-- What needs to be done --
For each entry that follows, produce an exact copy.

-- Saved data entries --
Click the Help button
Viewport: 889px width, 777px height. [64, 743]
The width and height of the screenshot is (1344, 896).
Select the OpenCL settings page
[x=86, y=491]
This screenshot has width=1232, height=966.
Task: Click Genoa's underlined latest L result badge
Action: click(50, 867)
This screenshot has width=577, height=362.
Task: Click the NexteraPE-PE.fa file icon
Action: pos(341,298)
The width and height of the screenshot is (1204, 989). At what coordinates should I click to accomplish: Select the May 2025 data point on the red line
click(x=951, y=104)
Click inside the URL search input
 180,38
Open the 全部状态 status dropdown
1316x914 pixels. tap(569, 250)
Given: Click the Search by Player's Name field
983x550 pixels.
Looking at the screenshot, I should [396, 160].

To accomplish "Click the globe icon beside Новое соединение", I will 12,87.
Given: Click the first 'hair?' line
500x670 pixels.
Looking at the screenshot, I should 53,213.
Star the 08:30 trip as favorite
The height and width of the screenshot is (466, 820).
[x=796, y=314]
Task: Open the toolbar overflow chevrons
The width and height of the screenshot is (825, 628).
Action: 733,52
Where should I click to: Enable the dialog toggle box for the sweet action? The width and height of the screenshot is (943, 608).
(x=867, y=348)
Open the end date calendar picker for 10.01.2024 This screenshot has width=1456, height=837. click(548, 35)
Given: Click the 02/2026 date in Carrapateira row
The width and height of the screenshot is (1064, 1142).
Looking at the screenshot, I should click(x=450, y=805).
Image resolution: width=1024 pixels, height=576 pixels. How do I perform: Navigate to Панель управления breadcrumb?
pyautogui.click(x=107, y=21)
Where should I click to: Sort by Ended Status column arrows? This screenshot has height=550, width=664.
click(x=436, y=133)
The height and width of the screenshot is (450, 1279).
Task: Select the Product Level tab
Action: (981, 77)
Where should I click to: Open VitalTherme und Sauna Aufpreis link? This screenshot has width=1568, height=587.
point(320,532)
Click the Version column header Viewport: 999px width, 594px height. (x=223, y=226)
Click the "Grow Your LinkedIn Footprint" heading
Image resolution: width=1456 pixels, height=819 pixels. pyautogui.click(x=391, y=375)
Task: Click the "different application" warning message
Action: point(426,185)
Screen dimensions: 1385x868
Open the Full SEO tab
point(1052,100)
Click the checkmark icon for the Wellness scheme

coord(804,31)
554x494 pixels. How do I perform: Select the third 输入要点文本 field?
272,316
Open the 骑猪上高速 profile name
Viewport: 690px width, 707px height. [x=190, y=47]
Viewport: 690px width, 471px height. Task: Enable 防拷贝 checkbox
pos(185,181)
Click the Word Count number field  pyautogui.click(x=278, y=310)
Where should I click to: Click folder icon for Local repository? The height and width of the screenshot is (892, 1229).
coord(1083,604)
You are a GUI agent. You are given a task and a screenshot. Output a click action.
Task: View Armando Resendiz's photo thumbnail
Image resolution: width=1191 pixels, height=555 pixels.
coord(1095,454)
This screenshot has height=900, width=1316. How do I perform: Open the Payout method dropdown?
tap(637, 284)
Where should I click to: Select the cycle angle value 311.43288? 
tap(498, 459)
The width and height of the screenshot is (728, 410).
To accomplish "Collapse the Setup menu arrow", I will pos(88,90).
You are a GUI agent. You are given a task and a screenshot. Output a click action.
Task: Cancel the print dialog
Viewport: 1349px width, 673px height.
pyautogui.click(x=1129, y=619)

-- Answer to this exercise --
Click the Help button
Viewport: 889px width, 777px height. [64, 743]
The width and height of the screenshot is (1344, 896).
Select the OpenCL settings page
[x=86, y=491]
This screenshot has width=1232, height=966.
Task: Click Genoa's underlined latest L result badge
Action: click(50, 867)
This screenshot has width=577, height=362.
Task: Click the NexteraPE-PE.fa file icon
Action: pos(341,298)
The width and height of the screenshot is (1204, 989). At what coordinates should I click to accomplish: Select the May 2025 data point on the red line
click(x=951, y=104)
Click inside the URL search input
 180,38
Open the 全部状态 status dropdown
1316x914 pixels. tap(569, 250)
Given: Click the Search by Player's Name field
983x550 pixels.
Looking at the screenshot, I should [396, 160].

To accomplish "Click the globe icon beside Новое соединение", I will 12,87.
Given: Click the first 'hair?' line
500x670 pixels.
Looking at the screenshot, I should 53,213.
Star the 08:30 trip as favorite
The height and width of the screenshot is (466, 820).
[x=796, y=314]
Task: Open the toolbar overflow chevrons
The width and height of the screenshot is (825, 628).
Action: 733,52
Where should I click to: Enable the dialog toggle box for the sweet action? The width and height of the screenshot is (943, 608).
(x=867, y=348)
Open the end date calendar picker for 10.01.2024 This screenshot has width=1456, height=837. click(548, 35)
Given: Click the 02/2026 date in Carrapateira row
The width and height of the screenshot is (1064, 1142).
Looking at the screenshot, I should click(x=450, y=805).
Image resolution: width=1024 pixels, height=576 pixels. How do I perform: Navigate to Панель управления breadcrumb?
pyautogui.click(x=107, y=21)
Where should I click to: Sort by Ended Status column arrows? This screenshot has height=550, width=664.
click(x=436, y=133)
The height and width of the screenshot is (450, 1279).
Task: Select the Product Level tab
Action: (981, 77)
Where should I click to: Open VitalTherme und Sauna Aufpreis link? This screenshot has width=1568, height=587.
point(320,532)
Click the Version column header Viewport: 999px width, 594px height. (x=223, y=226)
Click the "Grow Your LinkedIn Footprint" heading
Image resolution: width=1456 pixels, height=819 pixels. pyautogui.click(x=391, y=375)
Task: Click the "different application" warning message
Action: point(426,185)
Screen dimensions: 1385x868
Open the Full SEO tab
point(1052,100)
Click the checkmark icon for the Wellness scheme

coord(804,31)
554x494 pixels. How do I perform: Select the third 输入要点文本 field?
272,316
Open the 骑猪上高速 profile name
Viewport: 690px width, 707px height. [x=190, y=47]
Viewport: 690px width, 471px height. Task: Enable 防拷贝 checkbox
pos(185,181)
Click the Word Count number field  pyautogui.click(x=278, y=310)
Where should I click to: Click folder icon for Local repository? The height and width of the screenshot is (892, 1229).
coord(1083,604)
You are a GUI agent. You are given a task and a screenshot. Output a click action.
Task: View Armando Resendiz's photo thumbnail
Image resolution: width=1191 pixels, height=555 pixels.
coord(1095,454)
This screenshot has height=900, width=1316. How do I perform: Open the Payout method dropdown?
tap(637, 284)
Where should I click to: Select the cycle angle value 311.43288? 
tap(498, 459)
The width and height of the screenshot is (728, 410).
To accomplish "Collapse the Setup menu arrow", I will pos(88,90).
You are a GUI agent. You are given a task and a screenshot. Output a click action.
Task: Cancel the print dialog
Viewport: 1349px width, 673px height.
pyautogui.click(x=1129, y=619)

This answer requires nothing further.